Filmkritik: Definitely, Maybe
Freitag, 11. April 2008What’s a threesome?
It’s a game, that adults play sometimes… When they’re bored.
Definitely, Maybe eine Holywood Schnulze mehr - vielleicht, vielleicht auch nicht. Aber sicherlich ein Film mit hohem Eignungsfaktor für Frauen. Doch auch Männer gehen nicht leer aus, sind doch die einen oder anderen Holywoodschönheiten mit von der Partie.

Story
Die kleine Maya hat soeben die erste Stunde Sexualkundeunterricht überstanden, als ihr Vater sie von der Schule abholt. Der erfolgreiche Geschäftsmann aus New York muss sich nun die Tage alleine um die Tochter kümmern, da er sich von seiner Frau scheiden lassen wird und gerade erst umgezogen ist. Maya will nun plötzlich alles genau wissen, warum es mit Mama und Papa nun nicht mehr klappt und sie nicht einfach eine glückliche Familie sein können. “It’s complicated”, weicht Will der Frage seiner Tochter aus.
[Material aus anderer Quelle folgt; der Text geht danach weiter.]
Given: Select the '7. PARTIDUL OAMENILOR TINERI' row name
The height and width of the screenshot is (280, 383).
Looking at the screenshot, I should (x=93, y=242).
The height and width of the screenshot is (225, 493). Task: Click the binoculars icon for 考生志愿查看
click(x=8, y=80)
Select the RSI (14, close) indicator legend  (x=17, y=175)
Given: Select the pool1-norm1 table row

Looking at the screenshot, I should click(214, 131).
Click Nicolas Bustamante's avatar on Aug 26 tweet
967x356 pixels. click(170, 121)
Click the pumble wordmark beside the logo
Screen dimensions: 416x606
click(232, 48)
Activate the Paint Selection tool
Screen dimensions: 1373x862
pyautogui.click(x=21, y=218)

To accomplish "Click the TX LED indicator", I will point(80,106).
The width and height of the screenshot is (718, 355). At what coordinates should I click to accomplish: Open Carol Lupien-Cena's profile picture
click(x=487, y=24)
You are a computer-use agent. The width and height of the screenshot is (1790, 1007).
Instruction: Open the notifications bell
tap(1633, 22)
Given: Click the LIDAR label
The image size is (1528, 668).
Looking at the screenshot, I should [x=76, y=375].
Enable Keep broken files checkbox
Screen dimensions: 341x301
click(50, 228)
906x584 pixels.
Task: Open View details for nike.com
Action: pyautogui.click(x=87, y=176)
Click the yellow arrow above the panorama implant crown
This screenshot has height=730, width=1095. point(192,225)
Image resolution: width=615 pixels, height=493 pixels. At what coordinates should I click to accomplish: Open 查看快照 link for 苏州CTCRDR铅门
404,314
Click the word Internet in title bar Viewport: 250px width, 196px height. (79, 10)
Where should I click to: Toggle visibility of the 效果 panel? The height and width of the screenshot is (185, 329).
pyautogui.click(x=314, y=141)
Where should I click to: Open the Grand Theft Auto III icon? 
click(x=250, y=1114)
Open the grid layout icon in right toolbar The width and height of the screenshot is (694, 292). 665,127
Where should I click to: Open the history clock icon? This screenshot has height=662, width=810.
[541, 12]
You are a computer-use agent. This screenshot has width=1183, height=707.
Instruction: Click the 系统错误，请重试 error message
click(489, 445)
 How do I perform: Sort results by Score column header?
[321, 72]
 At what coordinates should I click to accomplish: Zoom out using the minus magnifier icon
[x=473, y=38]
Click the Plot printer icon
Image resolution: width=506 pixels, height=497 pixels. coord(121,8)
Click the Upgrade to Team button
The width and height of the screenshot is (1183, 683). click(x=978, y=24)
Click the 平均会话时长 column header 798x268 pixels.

Das kleine Mädchen kann dies jedoch nicht begreifen, so muss Will seine “Frauen-Story” wohl oder übel von Beginn weg erzählen…
Kritik
Der Film befindet sich konstant auf ziemlich hohem, unterhaltsamen Niveau. Die Story ist abwechslungsreich und nicht direkt nach 10 Minuten durchschaubar. Die Geschichten von seinen Beziehungen streifen nicht ganz unbewusst das eine oder andere Klischee und die diversen Sideplots sind auch ganz nett gemacht. Wie es sich für Holywood gehört ist das Ende entsprechend schnulzig, aber da erwartet der gemeine Kinogänger auch nichts anderes.
Fazit
Eine Bedtimestory mit grossen Unterhaltungswert, ideal für den DVD-Abend an einem verregneten Samstag.